6th JUNE 1944

'Sword Beach Cemetery', Hermanville, 2004


  In many ways Sword Beach was the key to success in the Normandy landings. It was the nearest beach to Caen , the capital of the area and the prize that would need to be taken to allow a breakout. The plan was to land the 3rd Infantry Division (‘Monty’s Ironsides’), who would then link up with 6th Airborne Division on the Eastern Flank. The 3rd Division would be assisted in the landings by Lord Lovat’s 1st Special Service Brigade, which also included French commandos. Their opposition would be units from the German 716th Division, with 21st Panzer Division located in the Caen area – a possible major threat if tanks arrived to block the invasion.
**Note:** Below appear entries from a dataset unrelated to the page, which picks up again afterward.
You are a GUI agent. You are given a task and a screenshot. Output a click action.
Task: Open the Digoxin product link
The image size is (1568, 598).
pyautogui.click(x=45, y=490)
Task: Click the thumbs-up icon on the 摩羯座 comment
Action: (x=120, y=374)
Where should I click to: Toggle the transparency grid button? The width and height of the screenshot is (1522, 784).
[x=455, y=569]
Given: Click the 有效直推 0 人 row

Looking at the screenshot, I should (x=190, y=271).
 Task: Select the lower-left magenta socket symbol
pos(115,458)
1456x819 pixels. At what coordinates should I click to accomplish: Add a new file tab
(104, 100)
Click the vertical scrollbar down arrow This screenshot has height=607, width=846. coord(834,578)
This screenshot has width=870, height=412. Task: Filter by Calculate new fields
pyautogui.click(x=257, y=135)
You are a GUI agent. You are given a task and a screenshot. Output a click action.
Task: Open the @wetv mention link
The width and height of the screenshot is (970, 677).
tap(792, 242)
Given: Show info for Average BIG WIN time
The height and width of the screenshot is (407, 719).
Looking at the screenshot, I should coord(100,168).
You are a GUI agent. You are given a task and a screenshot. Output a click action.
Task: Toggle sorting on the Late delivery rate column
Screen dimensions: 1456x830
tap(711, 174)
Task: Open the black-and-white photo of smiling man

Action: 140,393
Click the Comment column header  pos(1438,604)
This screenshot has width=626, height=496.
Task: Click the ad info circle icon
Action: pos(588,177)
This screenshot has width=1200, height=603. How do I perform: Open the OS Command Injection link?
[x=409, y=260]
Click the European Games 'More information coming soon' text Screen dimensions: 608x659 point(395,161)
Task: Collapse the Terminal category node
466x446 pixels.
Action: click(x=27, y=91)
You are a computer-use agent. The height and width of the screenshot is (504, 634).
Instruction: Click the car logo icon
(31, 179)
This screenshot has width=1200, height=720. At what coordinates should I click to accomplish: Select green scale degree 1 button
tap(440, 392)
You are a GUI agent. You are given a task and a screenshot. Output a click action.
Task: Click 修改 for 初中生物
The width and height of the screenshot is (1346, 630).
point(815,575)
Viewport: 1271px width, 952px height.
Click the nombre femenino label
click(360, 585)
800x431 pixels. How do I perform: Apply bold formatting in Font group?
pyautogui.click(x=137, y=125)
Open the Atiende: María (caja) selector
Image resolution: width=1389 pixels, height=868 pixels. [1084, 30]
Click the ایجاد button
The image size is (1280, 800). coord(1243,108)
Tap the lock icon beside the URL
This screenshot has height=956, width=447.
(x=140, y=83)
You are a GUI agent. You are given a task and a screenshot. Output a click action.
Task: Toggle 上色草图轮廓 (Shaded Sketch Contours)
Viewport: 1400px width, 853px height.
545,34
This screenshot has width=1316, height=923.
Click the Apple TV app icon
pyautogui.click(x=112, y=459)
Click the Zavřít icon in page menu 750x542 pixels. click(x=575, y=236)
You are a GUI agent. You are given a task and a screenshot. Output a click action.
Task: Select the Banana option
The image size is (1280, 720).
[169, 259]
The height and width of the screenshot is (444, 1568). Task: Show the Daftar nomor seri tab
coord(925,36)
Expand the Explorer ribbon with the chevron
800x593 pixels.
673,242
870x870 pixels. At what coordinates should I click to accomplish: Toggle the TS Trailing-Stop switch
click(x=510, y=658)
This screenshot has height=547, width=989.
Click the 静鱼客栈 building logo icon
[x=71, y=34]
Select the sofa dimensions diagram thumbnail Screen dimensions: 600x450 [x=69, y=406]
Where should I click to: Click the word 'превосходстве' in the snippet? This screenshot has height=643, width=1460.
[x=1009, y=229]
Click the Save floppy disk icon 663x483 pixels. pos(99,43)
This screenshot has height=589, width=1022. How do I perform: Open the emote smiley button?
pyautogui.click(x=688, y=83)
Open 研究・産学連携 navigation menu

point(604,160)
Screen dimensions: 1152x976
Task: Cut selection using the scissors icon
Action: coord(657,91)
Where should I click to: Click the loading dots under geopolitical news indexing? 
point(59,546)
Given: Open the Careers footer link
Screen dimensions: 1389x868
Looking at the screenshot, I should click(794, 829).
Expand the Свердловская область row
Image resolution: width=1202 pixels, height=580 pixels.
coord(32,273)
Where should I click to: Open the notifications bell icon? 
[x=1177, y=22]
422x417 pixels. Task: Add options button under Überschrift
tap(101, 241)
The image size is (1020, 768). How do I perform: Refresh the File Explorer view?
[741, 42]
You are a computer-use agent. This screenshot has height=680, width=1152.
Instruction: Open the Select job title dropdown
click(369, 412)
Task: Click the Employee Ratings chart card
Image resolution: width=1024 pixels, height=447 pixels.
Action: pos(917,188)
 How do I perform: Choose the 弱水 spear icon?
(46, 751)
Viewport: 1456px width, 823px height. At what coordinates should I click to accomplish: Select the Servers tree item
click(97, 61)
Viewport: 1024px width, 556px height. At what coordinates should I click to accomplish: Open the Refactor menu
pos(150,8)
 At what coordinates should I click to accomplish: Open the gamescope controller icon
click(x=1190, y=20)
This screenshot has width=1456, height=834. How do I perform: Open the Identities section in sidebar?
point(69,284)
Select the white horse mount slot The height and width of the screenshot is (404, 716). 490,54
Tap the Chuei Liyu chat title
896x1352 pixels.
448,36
   The landings on Sword began at 7.25am, with the infantry of 3rd Division coming under heavy fire as they hit the beach. However, many Sherman DD tanks had landed successfully and were able to lay down fire support. The commandos were doing well, but encountering stiff resistance as they battled through the streets and bunkers at Ouistrehem. Units pushed gradually inland and neutralised the defences beyond the beach at Morris and Hillman bunker complexes. Meanwhile 1st Special Service Brigade linked up with 6th Airborne at Pegasus Bridge , and by late afternoon infantry and tanks from 3rd Division had also moved to Caen canal.

   A counter-attack from 21st Division comes in the late afternoon, when a Kampfgruppe (Battlegroup) advances on the Perriers Ridge. Although some units gain sight of the sea, the attack is driven back with heavy losses in tanks, equipment and men. The Germans withdraw to the high ground north of Caen , and the landings at Sword Beach are now secure. But Caen had not been taken – and wouldn’t be for some time to come.


   There has been much development along Sword Beach, but it is still possible to find traces of the D Day landings and German defences. The Hermanville War Cemetery, once called 'Sword Beach Cemetery' contains the graves of many 3rd Division men who fell here. Good museums also abound, such as the Museum of the Atlantic Wall at Ousitrehem. There are also many memorials to the units that landed, and inland is the impressive Hillman Bunker complex.